Dispersion as a bubble indicator
Widening dispersion between high-RG and low-RG companies — or rapid upper-tail expansion — could serve as an exploratory signal of concentrated valuation stretch. This requires multi-year historical data not yet available in this dataset.
8. Historical Coverage Status
The current RG dataset covers only a short modern slice of market history. The two most important historical stress tests — the dot-com cycle and the global financial crisis — are outside the current observation window. This section documents the coverage gap, what partial data exists, and what each extension phase requires.
Current observation window: 2023–2026 only
Current observation window: 2023–2026 only. All fragility and retrospective analysis on this page is based on this narrow modern period. No conclusions about long-run RG behaviour or historical crisis dynamics can be drawn from this window.

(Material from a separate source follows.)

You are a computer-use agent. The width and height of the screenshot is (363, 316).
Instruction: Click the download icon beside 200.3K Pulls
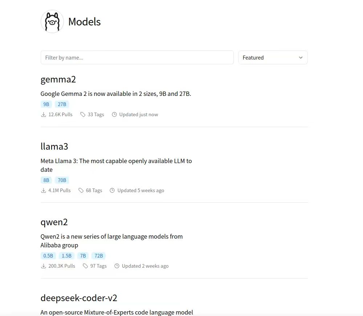43,266
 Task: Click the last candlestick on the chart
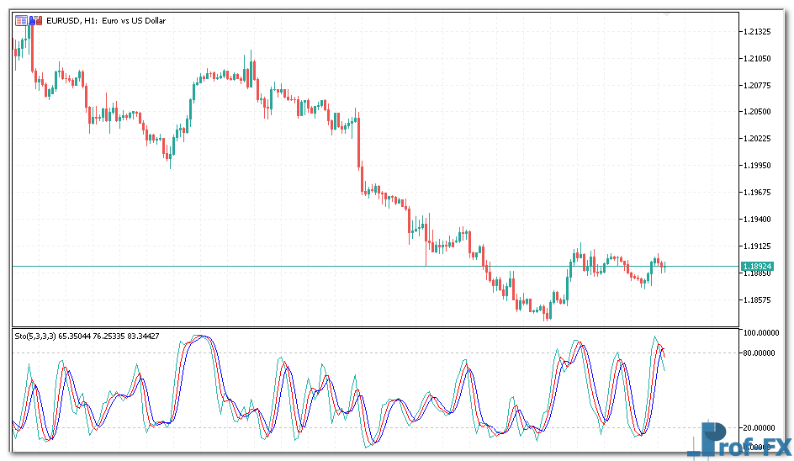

Dataset Coverage Timeline (1995–2026)
Required Extension Phases
| Phase | Period | Status | Available | Missing | Next step |
|---|---|---|---|---|---|
| Dot-com | 1995–2003 | No data | Nothing | All fundamentals + prices | New source required (Compustat / WRDS) |
| GFC | 2004–2011 | Partial | fundamentals.db: 30 US tickers, earnings + equity from 2007 | Historical closing prices | Fetch prices via yfinance → compute RG from fundamentals.db |
| Extended modern | 2012–2022 | Partial | fundamentals.db: full 30-ticker coverage | Historical closing prices | Same as GFC — prices only |
| Current | 2023–2026 | Full | 77 companies, all indices, quarterly + annual | — | Active coverage |
An SEC XBRL fundamentals database (fundamentals.db) is already in place covering 30 US companies from 2007 to present with ~3,025 rows. This is the foundation for Phase 2 and Phase 3 extensions. The missing piece for all historical RG computation is historical market cap data, which requires fetching historical closing prices at each fiscal period-end.
What the historical stress tests would show
None of the above is a proven pattern. These are research hypotheses that require actual historical data to test. The dot-com and GFC periods represent the most important validation targets for the RG fragility framework.
9. Data Limitations
- – Coverage: 77 companies across three indices (S&P 500 top 30, Nikkei 225 top 19, DAX 40 top 28). This is not a complete index. Results do not generalise to index-level conclusions.
- – Earnings smoothing: G is approximated as the mean of the last 8 available quarterly net income figures, annualised. This is an operational simplification; the paper defines G more rigorously.
- – Tangible equity: TE may fall back to book equity when goodwill and intangibles are not separately available from the data source (yfinance). Affected observations are flagged teIsApprox = true.
- – CPI adjustment for US companies: Inflation adjustment uses FRED CPIAUCSL. Non-US companies use nominal earnings, which affects cross-index comparability.
- – Historical market cap: Annual historical observations use historical closing price × current shares outstanding. Share count changes are not reflected.
- – Historical tangible equity: Annual historical observations use the current TE snapshot (not historical TE). This introduces an approximation into all historical annual RG values.
- – No audited data: All values are derived from yfinance / Yahoo Finance public data. Figures may differ from audited financial statements.
- – No predictive validation: RG has not been validated as a predictive indicator. The relationship between RG values and future returns is unknown.
All values are illustrative approximations and are provided for research purposes only. Not investment advice.